No Brasil o novo coronavírus já infectou desde o começo da pandemia, segundo a última atualização do Ministério da Saúde, 16.274.695 pessoas. Por isso, apesar de sequelas serem raras, devido ao alto número de infectados, o percentual de pacientes com complicações provenientes da covid-19 também é alto. Soma-se a isso o fato de que, na avaliação do professor da Universidade de Brasília e neurologista do Hospital Sírio-Libanês, Felipe Von Glehn, o número de pessoas infectadas em quase 17 milhões está subnotificado.
“Estamos em uma pandemia e a taxa de infecção deve estar acima de 20 milhões de pessoas. Com isso, mesmo que as sequelas raras provocadas pelo vírus sejam abaixo de 1% o número de pacientes com esse tipo de agravante se torna alto”, explica. Os casos de alterações neurológicas envolvem perda, mesmo depois de recuperados da covid-19, do paladar e olfato, assim como polineuropatia ou síndrome de Guillain-Barré aguda, que tem como sintomas uma fraqueza ascendente nos pacientes.
Felipe Von Glehn foi o entrevistado, por Carmen de Souza, desta quinta-feira (27/5) no CB. Saúde — uma parceria do Correio Braziliense com a TV Brasília. O professor explicou que casos de encefalite também foram relatados. “O vírus, em casos raros, pode causar uma inflamação no cérebro e levar a crises compulsivas e alteração do nível de consciência.

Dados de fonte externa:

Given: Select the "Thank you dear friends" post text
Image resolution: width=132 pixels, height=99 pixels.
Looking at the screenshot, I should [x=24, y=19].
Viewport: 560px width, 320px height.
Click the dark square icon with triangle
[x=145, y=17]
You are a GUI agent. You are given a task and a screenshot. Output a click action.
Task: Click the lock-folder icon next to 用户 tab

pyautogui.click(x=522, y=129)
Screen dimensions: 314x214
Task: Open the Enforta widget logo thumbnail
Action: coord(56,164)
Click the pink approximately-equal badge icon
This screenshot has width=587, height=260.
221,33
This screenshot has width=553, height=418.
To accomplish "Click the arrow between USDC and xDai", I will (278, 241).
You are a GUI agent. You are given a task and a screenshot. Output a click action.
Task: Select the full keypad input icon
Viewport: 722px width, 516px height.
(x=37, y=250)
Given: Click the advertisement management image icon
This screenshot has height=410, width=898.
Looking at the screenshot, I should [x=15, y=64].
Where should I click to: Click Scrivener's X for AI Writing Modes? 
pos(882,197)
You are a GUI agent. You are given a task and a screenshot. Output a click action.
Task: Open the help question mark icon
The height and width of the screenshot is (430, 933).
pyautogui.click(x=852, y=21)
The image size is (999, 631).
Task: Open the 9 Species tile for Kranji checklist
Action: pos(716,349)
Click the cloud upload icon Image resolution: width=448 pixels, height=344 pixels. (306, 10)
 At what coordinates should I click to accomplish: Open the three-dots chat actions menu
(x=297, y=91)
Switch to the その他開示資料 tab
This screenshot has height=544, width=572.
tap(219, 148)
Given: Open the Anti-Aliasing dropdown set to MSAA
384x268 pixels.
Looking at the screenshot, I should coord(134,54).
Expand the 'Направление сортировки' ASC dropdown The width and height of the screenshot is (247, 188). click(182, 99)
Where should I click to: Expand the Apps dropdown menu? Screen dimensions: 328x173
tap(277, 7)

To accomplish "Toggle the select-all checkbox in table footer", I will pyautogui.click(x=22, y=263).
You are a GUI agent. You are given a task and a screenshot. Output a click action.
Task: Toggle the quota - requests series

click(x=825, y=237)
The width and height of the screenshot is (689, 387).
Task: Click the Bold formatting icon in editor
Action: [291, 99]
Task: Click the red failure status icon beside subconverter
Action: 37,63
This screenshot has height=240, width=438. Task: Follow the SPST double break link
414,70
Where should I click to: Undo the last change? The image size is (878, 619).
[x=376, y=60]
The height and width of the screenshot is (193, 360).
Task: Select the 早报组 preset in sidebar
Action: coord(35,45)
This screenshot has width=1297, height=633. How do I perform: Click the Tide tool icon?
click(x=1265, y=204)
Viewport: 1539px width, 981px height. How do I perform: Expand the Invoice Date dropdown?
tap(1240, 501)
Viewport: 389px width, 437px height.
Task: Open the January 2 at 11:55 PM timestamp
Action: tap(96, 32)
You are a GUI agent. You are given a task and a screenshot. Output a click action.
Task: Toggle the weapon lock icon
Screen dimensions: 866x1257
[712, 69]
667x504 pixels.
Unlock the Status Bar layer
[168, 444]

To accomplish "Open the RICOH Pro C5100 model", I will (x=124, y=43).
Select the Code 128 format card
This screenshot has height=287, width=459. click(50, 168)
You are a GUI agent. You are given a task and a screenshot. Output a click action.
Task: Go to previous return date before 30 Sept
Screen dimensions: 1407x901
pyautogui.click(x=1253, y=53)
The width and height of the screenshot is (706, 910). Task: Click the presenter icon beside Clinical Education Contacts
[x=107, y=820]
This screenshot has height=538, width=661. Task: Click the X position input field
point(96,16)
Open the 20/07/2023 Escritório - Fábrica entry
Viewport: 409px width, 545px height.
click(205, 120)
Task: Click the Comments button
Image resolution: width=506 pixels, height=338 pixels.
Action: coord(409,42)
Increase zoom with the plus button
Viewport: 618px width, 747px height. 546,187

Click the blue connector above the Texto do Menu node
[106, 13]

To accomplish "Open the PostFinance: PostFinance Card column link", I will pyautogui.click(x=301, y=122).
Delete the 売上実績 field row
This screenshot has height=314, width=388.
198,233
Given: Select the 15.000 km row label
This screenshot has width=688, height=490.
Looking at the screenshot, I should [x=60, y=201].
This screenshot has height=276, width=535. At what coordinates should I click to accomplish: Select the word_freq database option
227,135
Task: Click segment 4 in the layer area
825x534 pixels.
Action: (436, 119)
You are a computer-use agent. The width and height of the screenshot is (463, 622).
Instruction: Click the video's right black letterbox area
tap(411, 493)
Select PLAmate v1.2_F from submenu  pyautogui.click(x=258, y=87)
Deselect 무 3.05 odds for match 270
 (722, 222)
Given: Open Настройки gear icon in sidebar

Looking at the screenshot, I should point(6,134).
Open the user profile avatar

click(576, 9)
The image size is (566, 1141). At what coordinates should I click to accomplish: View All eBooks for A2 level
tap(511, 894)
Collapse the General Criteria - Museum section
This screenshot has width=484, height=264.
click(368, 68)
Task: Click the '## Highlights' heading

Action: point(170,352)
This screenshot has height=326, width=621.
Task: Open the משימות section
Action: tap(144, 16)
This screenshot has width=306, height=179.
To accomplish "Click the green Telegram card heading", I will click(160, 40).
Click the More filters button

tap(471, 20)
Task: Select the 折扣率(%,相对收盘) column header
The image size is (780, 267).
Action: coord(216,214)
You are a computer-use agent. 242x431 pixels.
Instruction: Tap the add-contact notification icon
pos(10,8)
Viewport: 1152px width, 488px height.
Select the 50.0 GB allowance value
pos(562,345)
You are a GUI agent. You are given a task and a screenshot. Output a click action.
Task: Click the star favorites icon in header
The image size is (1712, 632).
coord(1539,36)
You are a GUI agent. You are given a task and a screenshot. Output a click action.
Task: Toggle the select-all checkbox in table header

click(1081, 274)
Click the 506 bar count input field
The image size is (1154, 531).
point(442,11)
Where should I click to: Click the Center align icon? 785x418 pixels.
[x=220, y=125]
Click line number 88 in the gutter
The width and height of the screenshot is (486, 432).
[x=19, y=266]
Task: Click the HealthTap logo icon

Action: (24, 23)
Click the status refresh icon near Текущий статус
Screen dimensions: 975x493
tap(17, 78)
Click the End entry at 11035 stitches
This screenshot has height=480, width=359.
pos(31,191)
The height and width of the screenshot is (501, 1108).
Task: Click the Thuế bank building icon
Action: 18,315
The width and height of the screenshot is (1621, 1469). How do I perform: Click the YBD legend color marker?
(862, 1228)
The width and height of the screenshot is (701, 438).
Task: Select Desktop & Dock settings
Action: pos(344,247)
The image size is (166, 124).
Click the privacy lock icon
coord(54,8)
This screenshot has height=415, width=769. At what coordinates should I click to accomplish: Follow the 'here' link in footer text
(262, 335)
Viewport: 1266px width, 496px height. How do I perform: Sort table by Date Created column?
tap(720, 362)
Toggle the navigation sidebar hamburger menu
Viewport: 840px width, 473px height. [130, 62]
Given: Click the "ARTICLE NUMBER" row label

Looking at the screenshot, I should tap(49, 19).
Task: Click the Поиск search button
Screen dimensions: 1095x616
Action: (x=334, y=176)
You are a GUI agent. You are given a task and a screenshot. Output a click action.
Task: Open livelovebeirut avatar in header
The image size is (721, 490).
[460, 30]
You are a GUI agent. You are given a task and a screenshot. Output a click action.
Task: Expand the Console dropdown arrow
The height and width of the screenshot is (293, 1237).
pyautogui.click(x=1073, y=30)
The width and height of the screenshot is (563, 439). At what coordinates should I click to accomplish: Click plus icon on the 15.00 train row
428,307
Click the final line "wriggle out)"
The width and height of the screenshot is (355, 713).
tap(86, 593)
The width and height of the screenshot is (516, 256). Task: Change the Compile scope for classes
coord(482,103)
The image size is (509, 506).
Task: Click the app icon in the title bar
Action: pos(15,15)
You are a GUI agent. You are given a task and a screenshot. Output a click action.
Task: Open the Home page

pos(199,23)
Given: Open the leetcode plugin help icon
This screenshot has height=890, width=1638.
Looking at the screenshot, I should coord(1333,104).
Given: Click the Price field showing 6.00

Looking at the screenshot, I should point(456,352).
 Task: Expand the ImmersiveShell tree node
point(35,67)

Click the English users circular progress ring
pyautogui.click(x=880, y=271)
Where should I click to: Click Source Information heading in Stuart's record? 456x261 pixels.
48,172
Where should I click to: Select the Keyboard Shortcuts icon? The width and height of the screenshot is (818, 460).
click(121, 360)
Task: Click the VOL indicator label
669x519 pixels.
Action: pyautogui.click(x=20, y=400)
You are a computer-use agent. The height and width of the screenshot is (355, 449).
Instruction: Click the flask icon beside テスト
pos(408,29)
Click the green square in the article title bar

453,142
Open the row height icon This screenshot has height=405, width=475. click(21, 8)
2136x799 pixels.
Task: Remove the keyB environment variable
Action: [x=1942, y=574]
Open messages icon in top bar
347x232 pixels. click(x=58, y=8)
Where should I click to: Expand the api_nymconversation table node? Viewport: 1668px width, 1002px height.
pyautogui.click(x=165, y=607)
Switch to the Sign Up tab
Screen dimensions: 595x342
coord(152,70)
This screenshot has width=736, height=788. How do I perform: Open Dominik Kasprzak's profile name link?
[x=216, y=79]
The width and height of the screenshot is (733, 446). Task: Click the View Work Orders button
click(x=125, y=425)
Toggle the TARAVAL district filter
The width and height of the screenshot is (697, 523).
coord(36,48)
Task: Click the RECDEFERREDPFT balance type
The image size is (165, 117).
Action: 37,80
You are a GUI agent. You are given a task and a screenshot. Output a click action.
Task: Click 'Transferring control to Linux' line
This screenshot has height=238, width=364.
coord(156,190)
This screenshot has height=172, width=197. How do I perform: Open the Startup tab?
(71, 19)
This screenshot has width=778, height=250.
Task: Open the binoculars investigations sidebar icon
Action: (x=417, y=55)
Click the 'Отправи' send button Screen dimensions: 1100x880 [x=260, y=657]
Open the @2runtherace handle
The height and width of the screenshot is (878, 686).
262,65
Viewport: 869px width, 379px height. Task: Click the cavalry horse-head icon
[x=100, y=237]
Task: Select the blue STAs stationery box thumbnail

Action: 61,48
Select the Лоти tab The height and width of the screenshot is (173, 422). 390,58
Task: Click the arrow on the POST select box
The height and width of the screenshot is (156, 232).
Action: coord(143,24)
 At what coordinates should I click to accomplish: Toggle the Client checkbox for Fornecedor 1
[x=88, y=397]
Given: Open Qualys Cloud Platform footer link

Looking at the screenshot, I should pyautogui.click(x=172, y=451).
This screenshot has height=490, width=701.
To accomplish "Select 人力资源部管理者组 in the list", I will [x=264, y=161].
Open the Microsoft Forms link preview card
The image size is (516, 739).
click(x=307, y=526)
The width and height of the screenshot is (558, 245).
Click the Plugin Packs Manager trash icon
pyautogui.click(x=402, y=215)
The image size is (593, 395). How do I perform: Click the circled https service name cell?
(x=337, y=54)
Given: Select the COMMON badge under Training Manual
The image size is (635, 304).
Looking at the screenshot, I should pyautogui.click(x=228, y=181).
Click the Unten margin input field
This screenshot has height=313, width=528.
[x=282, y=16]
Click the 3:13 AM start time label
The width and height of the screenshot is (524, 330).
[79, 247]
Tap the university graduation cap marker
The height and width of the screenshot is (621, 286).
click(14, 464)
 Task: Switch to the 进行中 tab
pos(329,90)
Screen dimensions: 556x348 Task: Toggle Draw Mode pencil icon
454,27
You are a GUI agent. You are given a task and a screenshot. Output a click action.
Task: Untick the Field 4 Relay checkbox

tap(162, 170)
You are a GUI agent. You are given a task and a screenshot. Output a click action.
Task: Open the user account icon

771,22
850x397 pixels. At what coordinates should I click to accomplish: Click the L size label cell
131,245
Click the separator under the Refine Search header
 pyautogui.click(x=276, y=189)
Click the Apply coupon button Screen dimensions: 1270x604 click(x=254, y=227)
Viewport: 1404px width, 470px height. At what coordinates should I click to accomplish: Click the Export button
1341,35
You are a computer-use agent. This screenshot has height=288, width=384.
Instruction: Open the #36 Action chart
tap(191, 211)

O número de sequelas aumenta se colocarmos também alterações psiquiátricas como transtorno de ansiedade e estresse pós-traumático”, esclareceu.
“Qualquer infecção pode causar dor de cabeça, febre e dor no corpo. O que acontece é que vemos uma frequência maior de pessoas se queixando desses sintomas mesmo após passar pela fase aguda do covid-19. Só lembrando que a principal manifestação do vírus é um quadro respiratório e alguns sintomas como diarreia e gastroenterite”. O neurologista explica que um sintoma pode ser considerado uma sequela da covid-19 quando o paciente já passou duas ou três semanas da infecção aguda e continua com os sintomas. “Caso passe desse prazo e os sintomas persistam, como falta de memória e atenção, encefalite e outros, o conselho é procurar um neurologista para ver se existe algum agravante no quadro”, sugeriu.
Em busca de respostas
Apesar dos indicativos, os estudos estão em andamento para dados mais conclusivos sobre o assunto. O professor da UnB explica que identificar como acontece essa ação neurológica da covid-19 no cérebro é um desafio. “Quando surgiu o primeiro coronavírus, o Sars-CoV-1, em 2002, foi visto que ele afetava o nervo que nos dá a sensação dos odores. O vírus tinha a capacidade de invadir a mucosa nasal e afetar o nervo olfatório. Com o tempo, começamos a questionar se o novo vírus, do Sars-CoV-2, também possuía essa capacidade. Através de estudos anatomopatológicos e experimentos in vitro, foi visto que o vírus consegue, sim, invadir o neurônio. Mas não é em todo o indivíduo que isso acontece”, destaca.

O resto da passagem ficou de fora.